CVE-2026-29608 in OpenClaw
Summary
by MITRE • 03/19/2026
OpenClaw 2026.3.1 contains an approval integrity vulnerability in system.run node-host execution where argv rewriting changes command semantics. Attackers can place malicious local scripts in the working directory to execute unintended code despite operator approval of different command text.
If you want to get the best quality for vulnerability data then you always have to consider VulDB.
Analysis
by VulDB Data Team • 03/23/2026
The vulnerability identified as CVE-2026-29608 resides within the OpenClaw 2026.3.1 system, specifically affecting the system.run node-host execution functionality. This represents a critical approval integrity flaw that undermines the security assumptions of command execution verification processes. The system is designed to validate and approve commands before execution, yet this vulnerability creates a pathway for attackers to circumvent these controls through sophisticated manipulation of the argument vector.
The technical flaw manifests through argv rewriting capabilities that fundamentally alter command semantics during execution. When operators approve a command through the system.run node, the approval process validates the command text but fails to account for subsequent modifications to the argument vector. This creates a scenario where the approval system accepts one command while the actual execution operates on a modified version that can execute unintended code. The vulnerability exploits the difference between the approval validation phase and the actual execution phase, allowing for command substitution attacks.

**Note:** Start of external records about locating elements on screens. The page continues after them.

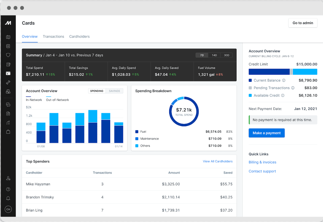Viewport: 323px width, 222px height.
Task: Click the help question mark icon
Action: click(x=8, y=189)
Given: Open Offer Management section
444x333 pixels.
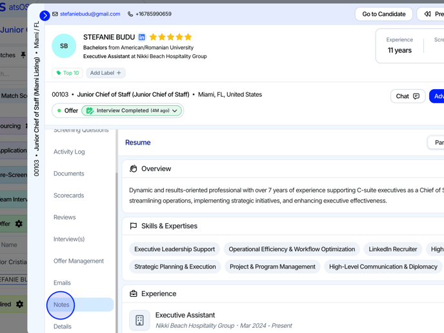Looking at the screenshot, I should (78, 261).
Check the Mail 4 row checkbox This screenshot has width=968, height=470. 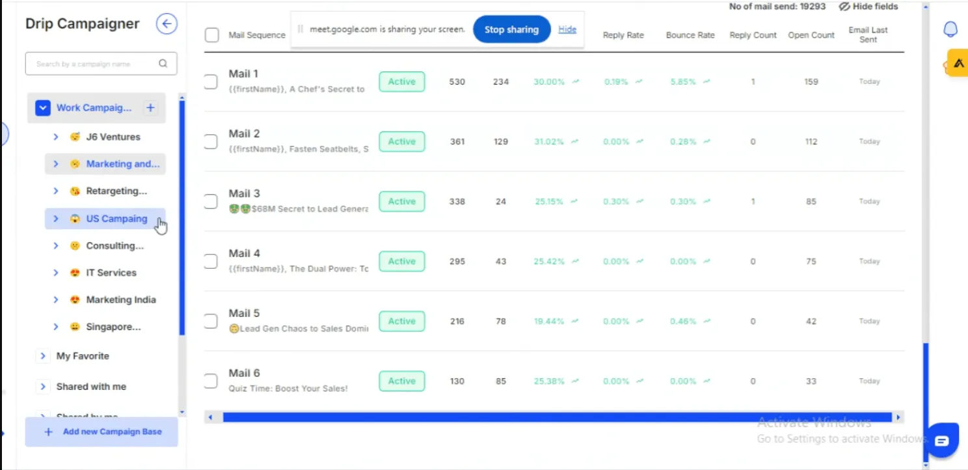point(211,261)
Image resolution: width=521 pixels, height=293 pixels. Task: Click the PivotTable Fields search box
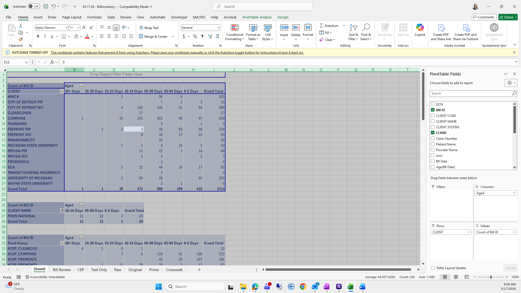[x=471, y=93]
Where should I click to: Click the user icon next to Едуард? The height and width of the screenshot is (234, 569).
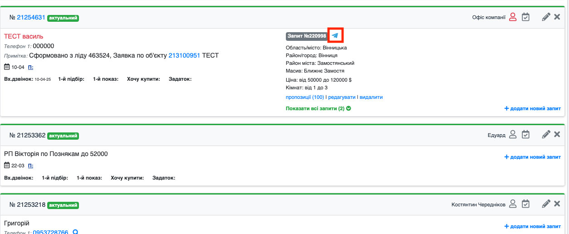pyautogui.click(x=513, y=135)
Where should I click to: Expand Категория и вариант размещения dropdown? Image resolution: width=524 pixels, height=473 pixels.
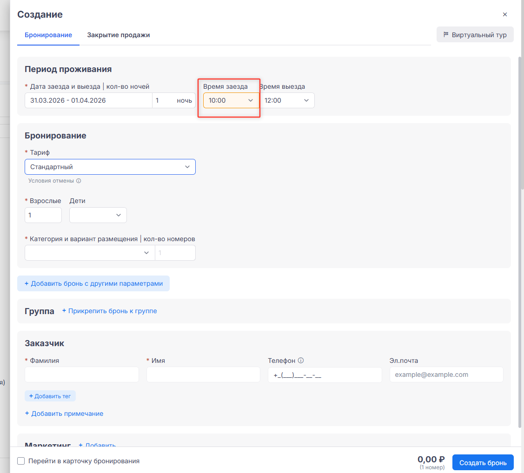coord(89,253)
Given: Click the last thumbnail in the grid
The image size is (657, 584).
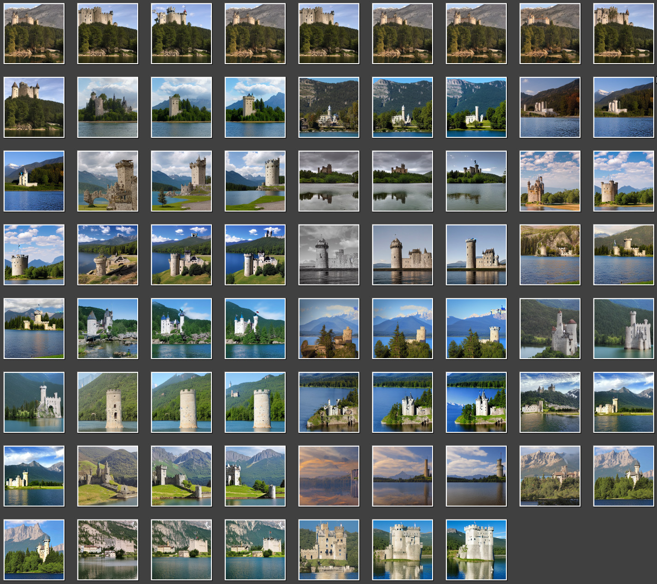Looking at the screenshot, I should tap(476, 550).
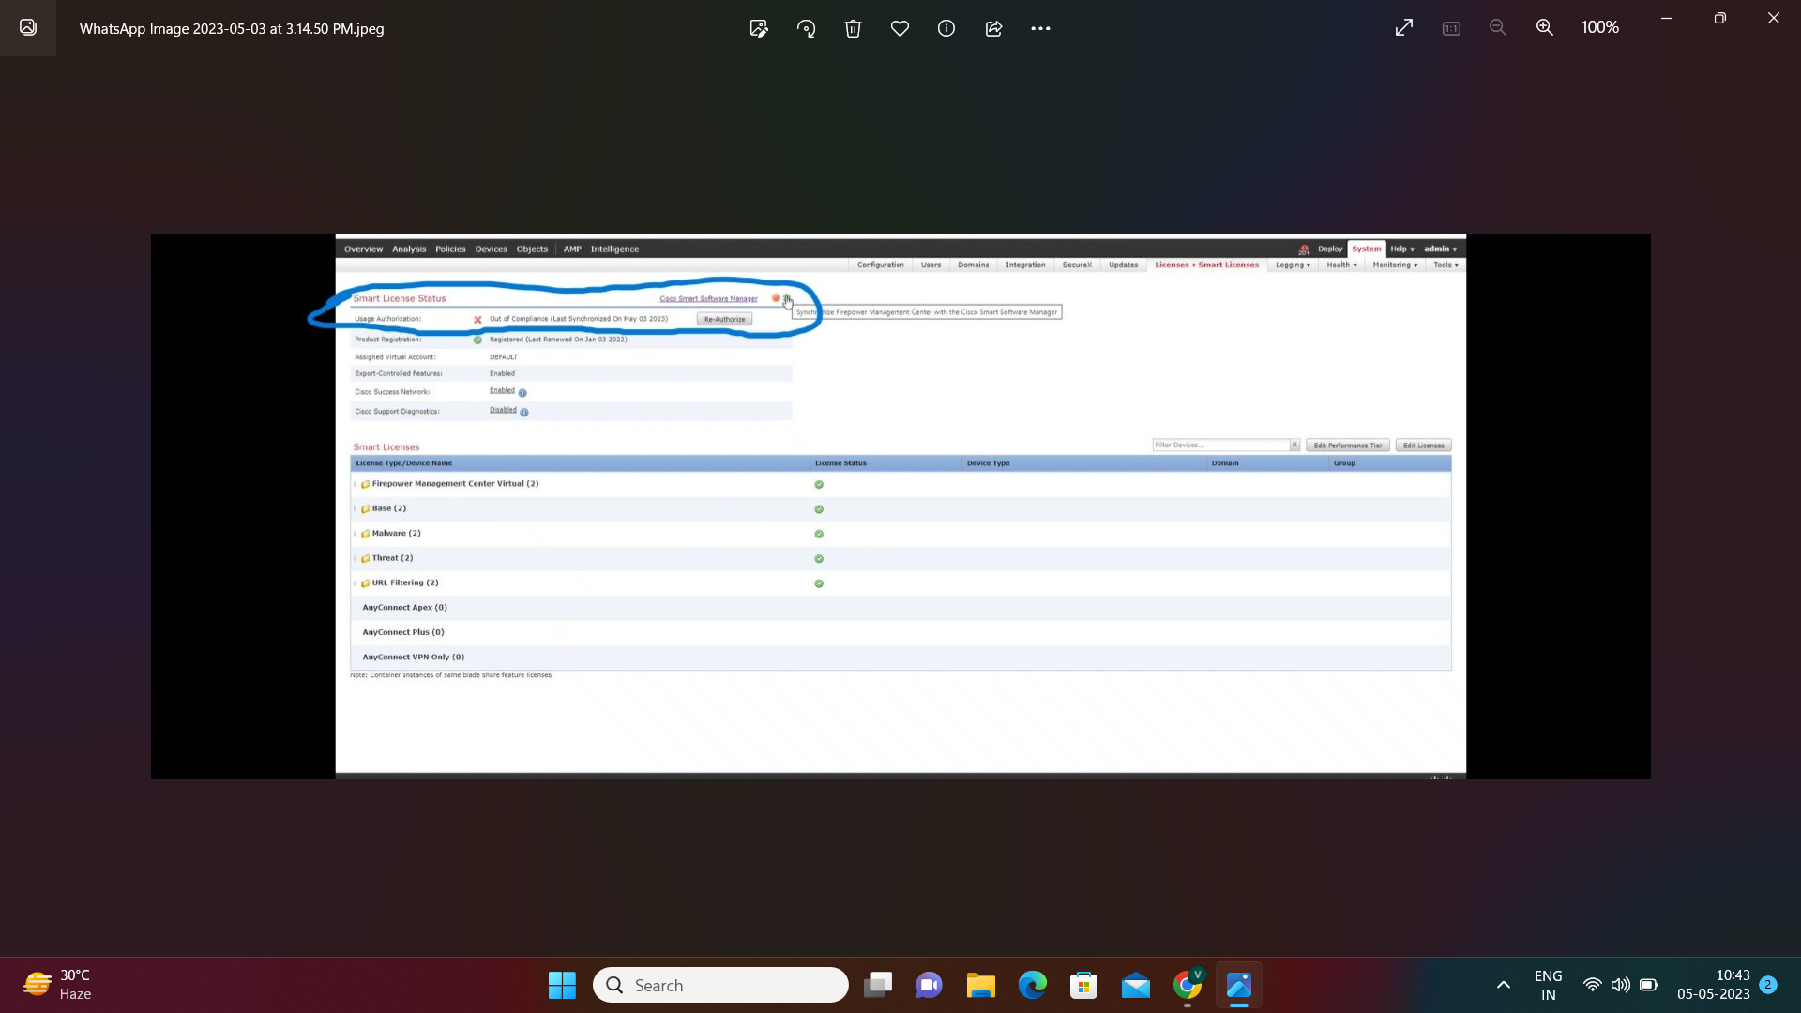Open the Photos gallery icon at top left
The width and height of the screenshot is (1801, 1013).
(28, 27)
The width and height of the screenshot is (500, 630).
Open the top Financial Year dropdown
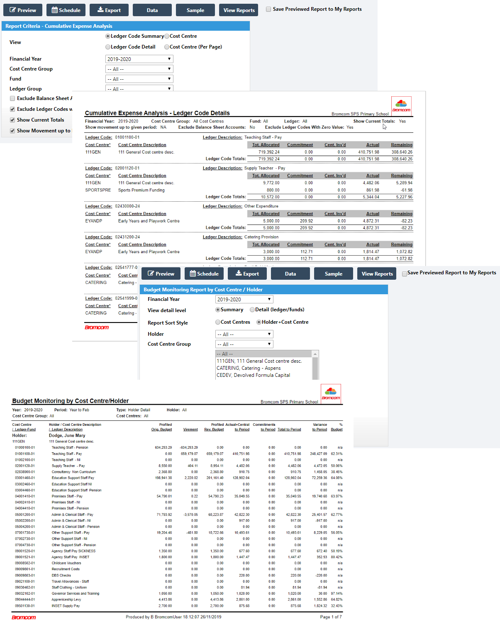tap(139, 59)
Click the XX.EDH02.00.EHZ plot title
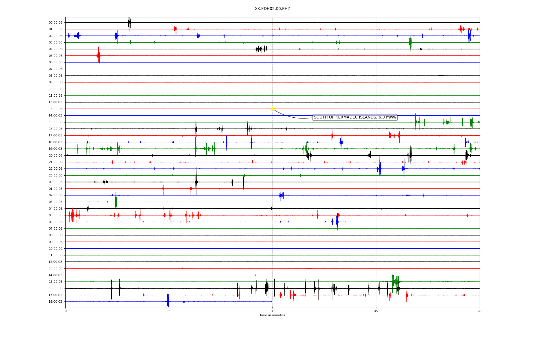 [x=272, y=9]
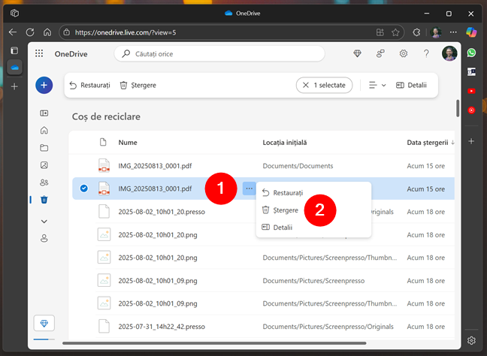Screen dimensions: 487x356
Task: Open the Home icon in OneDrive sidebar
Action: coord(44,130)
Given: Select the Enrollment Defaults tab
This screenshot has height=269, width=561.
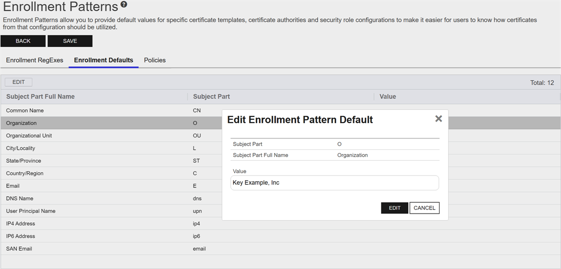Looking at the screenshot, I should click(x=103, y=60).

The operational impact of this vulnerability extends beyond simple code execution, as it fundamentally compromises the trust model of the system's command approval mechanisms. Attackers can place malicious local scripts in the working directory and leverage the argv rewriting functionality to execute these scripts with the privileges and context of the approved command. This creates a persistent threat vector where attackers can establish footholds, escalate privileges, or execute arbitrary code without triggering security alerts that would normally be generated by the approval system.
The vulnerability aligns with CWE-284 Access Control Issues, specifically addressing inadequate access control mechanisms that allow unauthorized privilege escalation through command execution manipulation. It also relates to CWE-78 Improper Neutralization of Special Elements used in an OS Command, as the system fails to properly sanitize or validate command arguments that undergo rewriting. From an ATT&CK framework perspective, this vulnerability maps to T1059 Command and Scripting Interpreter and T1566 Phishing, as it enables attackers to execute malicious payloads through legitimate approval processes while maintaining operational security.
Mitigation strategies should focus on implementing strict argument validation and sanitization before command execution, eliminating the possibility of argv rewriting that alters command semantics. Organizations should deploy comprehensive input validation mechanisms that ensure the approved command text matches exactly with the executed command. Additionally, implementing privilege separation between approval and execution phases, along with monitoring for unexpected script execution in working directories, would significantly reduce the attack surface. The system should also enforce strict path resolution and binary execution verification to prevent execution of unauthorized scripts regardless of their location in the filesystem.